Veel ivf-laboratoria maken gebruik van de nieuwe methode time-lapse monitoring. Maar uit onderzoek van het Amsterdam UMC blijkt dat deze nieuwe, duurdere methode geen betere klinische resultaten aflevert dan de klassieke aanpak. Dit meldt het Amsterdam UMC.

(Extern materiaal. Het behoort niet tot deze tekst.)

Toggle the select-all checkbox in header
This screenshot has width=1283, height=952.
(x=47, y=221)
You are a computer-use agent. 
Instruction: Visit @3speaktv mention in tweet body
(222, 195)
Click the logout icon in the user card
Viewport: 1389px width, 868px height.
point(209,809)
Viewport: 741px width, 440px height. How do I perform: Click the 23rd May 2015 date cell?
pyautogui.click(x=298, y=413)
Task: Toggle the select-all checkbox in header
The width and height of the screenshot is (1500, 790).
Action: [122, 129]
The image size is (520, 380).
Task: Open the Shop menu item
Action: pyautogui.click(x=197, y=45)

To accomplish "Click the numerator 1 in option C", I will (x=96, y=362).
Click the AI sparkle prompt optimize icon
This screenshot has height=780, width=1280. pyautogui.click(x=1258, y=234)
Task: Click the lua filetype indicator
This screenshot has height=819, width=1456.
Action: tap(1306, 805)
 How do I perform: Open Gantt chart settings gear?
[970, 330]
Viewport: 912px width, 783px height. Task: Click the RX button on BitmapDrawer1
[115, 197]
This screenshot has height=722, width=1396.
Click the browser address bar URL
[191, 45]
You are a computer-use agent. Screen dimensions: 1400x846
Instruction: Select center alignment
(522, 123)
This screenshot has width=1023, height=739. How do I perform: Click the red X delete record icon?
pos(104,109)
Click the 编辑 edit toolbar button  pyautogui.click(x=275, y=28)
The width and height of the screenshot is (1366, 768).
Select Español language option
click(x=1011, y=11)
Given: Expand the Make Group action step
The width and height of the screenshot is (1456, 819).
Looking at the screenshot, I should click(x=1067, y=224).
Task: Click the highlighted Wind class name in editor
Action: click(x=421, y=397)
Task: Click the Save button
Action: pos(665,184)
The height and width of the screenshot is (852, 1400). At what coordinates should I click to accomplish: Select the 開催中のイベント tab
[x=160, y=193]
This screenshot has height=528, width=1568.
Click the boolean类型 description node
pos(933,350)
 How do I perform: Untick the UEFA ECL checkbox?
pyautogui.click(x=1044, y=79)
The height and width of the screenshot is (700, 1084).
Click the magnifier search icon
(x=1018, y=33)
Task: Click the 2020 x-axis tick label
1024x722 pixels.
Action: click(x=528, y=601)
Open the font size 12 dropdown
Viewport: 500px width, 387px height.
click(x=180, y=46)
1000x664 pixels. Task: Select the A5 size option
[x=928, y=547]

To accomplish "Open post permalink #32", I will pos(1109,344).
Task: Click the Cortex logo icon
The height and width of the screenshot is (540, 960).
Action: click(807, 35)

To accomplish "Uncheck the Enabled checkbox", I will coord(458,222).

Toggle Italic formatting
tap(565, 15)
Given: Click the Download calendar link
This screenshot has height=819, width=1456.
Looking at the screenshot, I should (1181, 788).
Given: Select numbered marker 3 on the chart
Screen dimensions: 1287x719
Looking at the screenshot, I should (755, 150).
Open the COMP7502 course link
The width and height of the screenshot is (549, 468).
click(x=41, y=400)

Uit een ivf-behandeling komen vaak meerdere embryo’s die te gebruiken zijn voor een bevruchting. Laboratoria plaatsen bruikbare embryo’s in een verwarmde, steriele kast – de zogenaamde broedstoof. Welke embryo wordt geplaatst, hangt af van het celdelingspatroon. Labmedewerkers halen embryo’s binnen de klassieke methode dagelijks uit de broodstoof en beoordelen deze onder een microscoop. Binnen time-lapse monitoring kunnen embryo’s in de broedstoof blijven terwijl de ontwikkeling van de embryo’s nog nauwkeuriger kan worden bijgehouden via video en algoritmeberekeningen.
Succesvolle bevruchting
Steeds meer ivf-laboratoria werken hiermee en beloven stellen met een kinderwens dat time-lapse monitoring hun kans op een succesvolle bevruchting vergroot. Uit nieuw onderzoek blijkt echter dat het gebruik van deze nieuwe methode de kans op een zwangerschap in een jaar tijd niet vergroot. De kans op een zwangerschap is ook niet groter na een eerste embryoplaatsing. Kort gezegd: verschillen tussen de oude en nieuwe methode zijn nihil.
Duur apparatuur
Volgens de onderzoekers maken de stabiele kweekomstandigheden en de embryoselectiemethode via video en algoritmeberekening geen verschil. Deze verbeteren de succeskansen van een ivf-behandeling niet. En dat terwijl de kosten die gepaard gaan met time-lapse apparatuur flink hoog liggen. “Wij zien regelmatig dat nieuwe apparaten of technieken in het IVF-laboratorium worden geïntroduceerd zonder eerst te onderzoeken of ze überhaupt tot een verhoogde kans op zwangerschap leiden. Maar nieuw betekent niet per se beter. In Nederland wordt door middel van zorgevaluaties onderzocht welke behandelingen zinnig zijn.”